Complex join semantics

The optimizer uses a set of keywords to express complex cross joins and half joins.

The optimizer uses a set of keywords to express complex cross joins and half joins. All complex joins are indicated by the keyword COMPLEX, which is inserted before the keyword JOIN—for example, CROSS COMPLEX JOIN. Semantics for complex half joins have an additional requirement, which is detailed below.

Complex cross join

Vertica uses the keyword phrase CROSS COMPLEX JOIN to describe all complex cross joins. For example:

Input query

SELECT
  (SELECT max(sales_quantity) FROM store.store_sales_fact) *
  (SELECT max(sales_quantity) FROM online_sales.online_sales_fact);

Query plan


 QUERY PLAN DESCRIPTION:
 ------------------------------

 EXPLAIN SELECT
   (SELECT max(sales_quantity) FROM store.store_sales_fact) *
   (SELECT max(sales_quantity) FROM online_sales.online_sales_fact);

 Access Path:
 +-JOIN  (CROSS JOIN) [Cost: 4K, Rows: 1 (NO STATISTICS)] (PATH ID: 1)
 |  Execute on: Query Initiator
 | +-- Outer -> JOIN  (CROSS JOIN) [Cost: 2K, Rows: 1 (NO STATISTICS)] (PATH ID: 2)
 | |      Execute on: Query Initiator
 | | +-- Outer -> STORAGE ACCESS for dual [Cost: 10, Rows: 1] (PATH ID: 3)
 | | |      Projection: v_catalog.dual_p
 | | |      Materialize: dual.dummy
 | | |      Execute on: Query Initiator
 | | +-- Inner -> SELECT [Cost: 2K, Rows: 1 (NO STATISTICS)] (PATH ID: 4)
 | | |      Execute on: Query Initiator
 | | | +---> GROUPBY NOTHING [Cost: 2K, Rows: 1 (NO STATISTICS)] (PATH ID: 5)
 | | | |      Aggregates: max(store_sales_fact.sales_quantity)
 | | | |      Execute on: All Nodes
 | | | | +---> STORAGE ACCESS for store_sales_fact [Cost: 1K, Rows: 5M (NO STATISTICS)] (PATH ID: 6)
 | | | | |      Projection: store.store_sales_fact_super
 | | | | |      Materialize: store_sales_fact.sales_quantity
 | | | | |      Execute on: All Nodes
 | +-- Inner -> SELECT [Cost: 2K, Rows: 1 (NO STATISTICS)] (PATH ID: 7)
 | |      Execute on: Query Initiator
 | | +---> GROUPBY NOTHING [Cost: 2K, Rows: 1 (NO STATISTICS)] (PATH ID: 8)
 | | |      Aggregates: max(online_sales_fact.sales_quantity)
 | | |      Execute on: All Nodes
 | | | +---> STORAGE ACCESS for online_sales_fact [Cost: 1K, Rows: 5M (NO STATISTICS)] (PATH ID: 9)
 | | | |      Projection: online_sales.online_sales_fact_super
 | | | |      Materialize: online_sales_fact.sales_quantity
 | | | |      Execute on: All Nodes

Optimizer-generated annotated query

The following annotated query returns the same results as the input query shown earlier.
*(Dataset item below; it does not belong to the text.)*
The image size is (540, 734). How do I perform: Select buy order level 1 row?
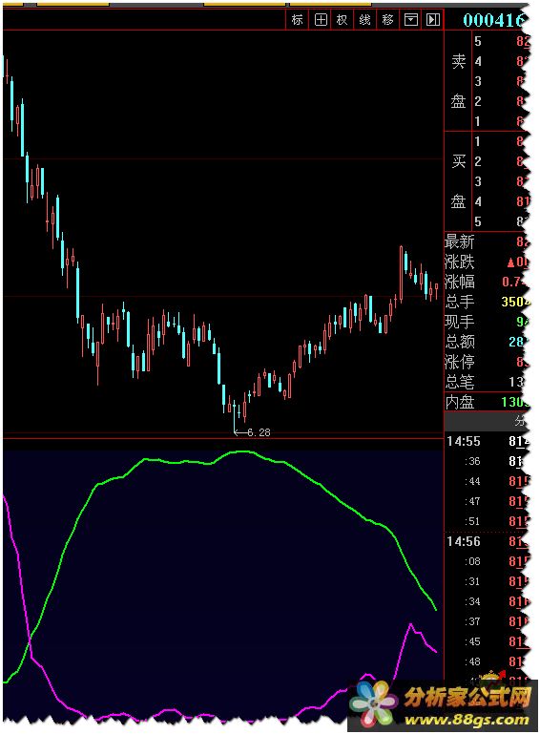click(x=501, y=141)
As with all optimizer-generated annotated queries, you can execute this query directly in vsql, either as written or with modifications:

SELECT /*+syntactic_join,verbatim*/ (subQ_1.max * subQ_2.max) AS "?column?"
FROM ((v_catalog.dual AS dual CROSS COMPLEX JOIN /*+Distrib(L,L),JType(H)*/
(SELECT max(store_sales_fact.sales_quantity) AS max
FROM store.store_sales_fact AS store_sales_fact/*+projs('store.store_sales_fact')*/) AS subQ_1 )
CROSS COMPLEX JOIN /*+Distrib(L,L),JType(H)*/ (SELECT max(online_sales_fact.sales_quantity) AS max
FROM online_sales.online_sales_fact AS online_sales_fact/*+projs('online_sales.online_sales_fact')*/) AS subQ_2 )

Complex half join

Complex half joins are expressed by one of the following keywords:

  • SEMI COMPLEX JOIN

  • NULLAWARE ANTI COMPLEX JOIN

  • SEMIALL COMPLEX JOIN

  • ANTI COMPLEX JOIN

An additional requirement applies to all complex half joins: each subquery's SELECT list ends with a dummy column (labeled as false) that invokes the Vertica meta-function complex_join_marker(). As the subquery processes each row, complex_join_marker() returns true or false to indicate the row's inclusion or exclusion from the result set. The result set returns with this flag to the outer query, which can use the flag from this and other subqueries to filter its own result set.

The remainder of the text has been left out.